What is expected — Copy out the entries from the line containing "Where should I click to: Click the chevron" through the line containing "will [289, 58].", both included, reproducing each line precisely and nothing more.

Records provided —
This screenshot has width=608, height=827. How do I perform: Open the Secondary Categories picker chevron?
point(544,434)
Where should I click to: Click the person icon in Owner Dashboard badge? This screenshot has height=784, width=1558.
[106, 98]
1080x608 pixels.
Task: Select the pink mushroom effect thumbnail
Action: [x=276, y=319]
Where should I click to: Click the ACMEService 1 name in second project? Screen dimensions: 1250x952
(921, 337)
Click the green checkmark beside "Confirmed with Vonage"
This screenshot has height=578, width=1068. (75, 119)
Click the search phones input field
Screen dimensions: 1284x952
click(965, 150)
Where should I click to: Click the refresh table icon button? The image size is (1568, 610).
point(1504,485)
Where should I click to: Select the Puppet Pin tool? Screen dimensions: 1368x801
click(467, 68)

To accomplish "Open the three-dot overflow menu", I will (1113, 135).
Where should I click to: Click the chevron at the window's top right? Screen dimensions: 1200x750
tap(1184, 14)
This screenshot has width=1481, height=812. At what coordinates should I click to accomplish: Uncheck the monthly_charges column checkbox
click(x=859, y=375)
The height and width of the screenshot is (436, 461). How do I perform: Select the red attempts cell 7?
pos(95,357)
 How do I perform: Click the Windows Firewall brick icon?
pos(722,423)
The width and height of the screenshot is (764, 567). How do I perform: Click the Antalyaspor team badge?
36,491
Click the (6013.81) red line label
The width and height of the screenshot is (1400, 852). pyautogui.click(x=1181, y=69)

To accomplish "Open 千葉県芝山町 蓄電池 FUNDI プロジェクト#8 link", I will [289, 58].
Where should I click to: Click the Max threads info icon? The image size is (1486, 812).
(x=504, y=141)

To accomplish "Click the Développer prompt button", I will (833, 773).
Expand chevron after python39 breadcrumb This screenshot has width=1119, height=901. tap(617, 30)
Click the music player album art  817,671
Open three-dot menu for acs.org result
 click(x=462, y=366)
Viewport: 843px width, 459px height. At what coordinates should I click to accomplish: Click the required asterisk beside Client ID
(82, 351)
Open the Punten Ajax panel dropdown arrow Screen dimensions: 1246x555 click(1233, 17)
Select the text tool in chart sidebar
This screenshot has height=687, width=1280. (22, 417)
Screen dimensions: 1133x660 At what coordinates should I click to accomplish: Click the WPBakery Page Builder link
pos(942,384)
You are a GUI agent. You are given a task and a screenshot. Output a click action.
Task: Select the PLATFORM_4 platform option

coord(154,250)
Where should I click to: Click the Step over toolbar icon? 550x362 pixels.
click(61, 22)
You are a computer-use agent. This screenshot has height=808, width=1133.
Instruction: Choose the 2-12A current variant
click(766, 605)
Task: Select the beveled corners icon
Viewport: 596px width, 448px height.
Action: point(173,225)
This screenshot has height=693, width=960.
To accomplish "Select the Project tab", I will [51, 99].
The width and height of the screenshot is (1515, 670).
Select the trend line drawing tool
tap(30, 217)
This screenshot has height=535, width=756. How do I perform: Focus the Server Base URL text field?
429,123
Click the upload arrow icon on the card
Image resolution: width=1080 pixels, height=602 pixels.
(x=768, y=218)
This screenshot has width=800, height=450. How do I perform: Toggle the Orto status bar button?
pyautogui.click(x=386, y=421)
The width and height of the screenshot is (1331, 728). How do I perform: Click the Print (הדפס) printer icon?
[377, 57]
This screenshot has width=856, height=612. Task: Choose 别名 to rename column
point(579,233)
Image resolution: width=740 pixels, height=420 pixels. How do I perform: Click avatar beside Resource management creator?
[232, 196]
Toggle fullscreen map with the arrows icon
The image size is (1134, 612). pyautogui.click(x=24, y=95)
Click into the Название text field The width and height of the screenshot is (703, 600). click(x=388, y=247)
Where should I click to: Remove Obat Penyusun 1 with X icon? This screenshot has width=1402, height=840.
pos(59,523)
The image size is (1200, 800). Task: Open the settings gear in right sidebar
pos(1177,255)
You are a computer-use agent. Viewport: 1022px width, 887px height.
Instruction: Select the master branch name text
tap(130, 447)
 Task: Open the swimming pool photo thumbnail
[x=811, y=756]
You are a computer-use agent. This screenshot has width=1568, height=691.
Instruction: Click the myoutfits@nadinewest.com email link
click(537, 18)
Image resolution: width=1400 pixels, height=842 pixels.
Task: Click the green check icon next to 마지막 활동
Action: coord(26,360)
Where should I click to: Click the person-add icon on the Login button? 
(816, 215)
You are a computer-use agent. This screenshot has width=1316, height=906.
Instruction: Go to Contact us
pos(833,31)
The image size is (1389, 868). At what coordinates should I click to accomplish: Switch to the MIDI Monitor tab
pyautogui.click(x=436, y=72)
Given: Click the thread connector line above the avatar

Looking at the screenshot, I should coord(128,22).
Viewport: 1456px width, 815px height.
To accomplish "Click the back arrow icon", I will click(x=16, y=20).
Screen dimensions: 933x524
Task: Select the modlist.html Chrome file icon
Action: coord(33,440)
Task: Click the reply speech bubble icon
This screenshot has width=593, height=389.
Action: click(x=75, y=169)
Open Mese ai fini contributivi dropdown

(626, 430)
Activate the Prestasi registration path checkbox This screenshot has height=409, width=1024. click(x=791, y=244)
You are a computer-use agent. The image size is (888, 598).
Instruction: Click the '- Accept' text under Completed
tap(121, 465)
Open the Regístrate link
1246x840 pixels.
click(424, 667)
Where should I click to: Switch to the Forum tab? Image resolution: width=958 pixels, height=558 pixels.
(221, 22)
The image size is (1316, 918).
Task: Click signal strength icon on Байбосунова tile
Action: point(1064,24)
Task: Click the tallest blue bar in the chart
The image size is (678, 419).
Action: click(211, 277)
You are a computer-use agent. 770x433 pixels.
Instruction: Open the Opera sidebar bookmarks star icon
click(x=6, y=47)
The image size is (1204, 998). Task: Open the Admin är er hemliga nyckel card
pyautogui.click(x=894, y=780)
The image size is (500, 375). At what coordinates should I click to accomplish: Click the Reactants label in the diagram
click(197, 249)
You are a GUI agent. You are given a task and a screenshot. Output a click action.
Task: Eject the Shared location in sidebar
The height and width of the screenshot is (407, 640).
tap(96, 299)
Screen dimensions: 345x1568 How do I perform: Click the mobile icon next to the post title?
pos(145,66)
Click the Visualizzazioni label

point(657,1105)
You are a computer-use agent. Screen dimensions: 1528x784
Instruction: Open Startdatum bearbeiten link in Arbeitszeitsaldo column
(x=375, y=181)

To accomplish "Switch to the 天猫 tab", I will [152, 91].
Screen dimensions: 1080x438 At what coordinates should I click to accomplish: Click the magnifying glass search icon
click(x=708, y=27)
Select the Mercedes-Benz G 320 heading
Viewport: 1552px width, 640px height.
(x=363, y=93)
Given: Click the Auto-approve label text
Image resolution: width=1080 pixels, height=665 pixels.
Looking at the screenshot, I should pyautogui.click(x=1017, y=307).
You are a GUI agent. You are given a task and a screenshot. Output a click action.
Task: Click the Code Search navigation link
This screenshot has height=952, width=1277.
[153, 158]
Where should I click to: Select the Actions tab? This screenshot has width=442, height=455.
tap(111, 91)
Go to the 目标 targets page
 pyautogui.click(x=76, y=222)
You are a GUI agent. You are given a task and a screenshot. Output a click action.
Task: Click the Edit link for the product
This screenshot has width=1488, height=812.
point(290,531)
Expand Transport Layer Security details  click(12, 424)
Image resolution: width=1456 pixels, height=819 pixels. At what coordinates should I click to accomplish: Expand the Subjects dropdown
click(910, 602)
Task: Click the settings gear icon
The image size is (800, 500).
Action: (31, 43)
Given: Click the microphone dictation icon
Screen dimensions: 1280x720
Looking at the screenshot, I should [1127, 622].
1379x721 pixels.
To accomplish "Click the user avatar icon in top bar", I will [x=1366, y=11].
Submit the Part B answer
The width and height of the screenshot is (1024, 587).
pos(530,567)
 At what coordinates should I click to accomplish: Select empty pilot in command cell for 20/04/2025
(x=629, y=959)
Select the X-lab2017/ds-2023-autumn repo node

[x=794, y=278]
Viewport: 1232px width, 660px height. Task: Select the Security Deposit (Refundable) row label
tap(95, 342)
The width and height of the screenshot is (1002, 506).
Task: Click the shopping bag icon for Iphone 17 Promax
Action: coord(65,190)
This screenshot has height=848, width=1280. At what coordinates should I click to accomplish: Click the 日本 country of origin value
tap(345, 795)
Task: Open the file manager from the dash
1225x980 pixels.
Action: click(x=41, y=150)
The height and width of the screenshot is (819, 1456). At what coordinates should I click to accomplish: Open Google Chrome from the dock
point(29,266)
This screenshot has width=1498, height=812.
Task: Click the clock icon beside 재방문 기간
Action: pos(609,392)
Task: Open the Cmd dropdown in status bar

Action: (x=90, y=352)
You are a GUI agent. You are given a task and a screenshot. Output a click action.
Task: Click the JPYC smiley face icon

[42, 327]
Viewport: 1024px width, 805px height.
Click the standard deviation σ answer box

Result of this task —
Where should I click to: Click the chevron at the window's top right? Screen dimensions: 1200x750
tap(1184, 14)
This screenshot has width=1481, height=812. At what coordinates should I click to accomplish: Uncheck the monthly_charges column checkbox
click(x=859, y=375)
The height and width of the screenshot is (436, 461). How do I perform: Select the red attempts cell 7?
pos(95,357)
 How do I perform: Click the Windows Firewall brick icon?
pos(722,423)
The width and height of the screenshot is (764, 567). How do I perform: Click the Antalyaspor team badge?
36,491
Click the (6013.81) red line label
The width and height of the screenshot is (1400, 852). pyautogui.click(x=1181, y=69)

To accomplish "Open 千葉県芝山町 蓄電池 FUNDI プロジェクト#8 link", I will [289, 58].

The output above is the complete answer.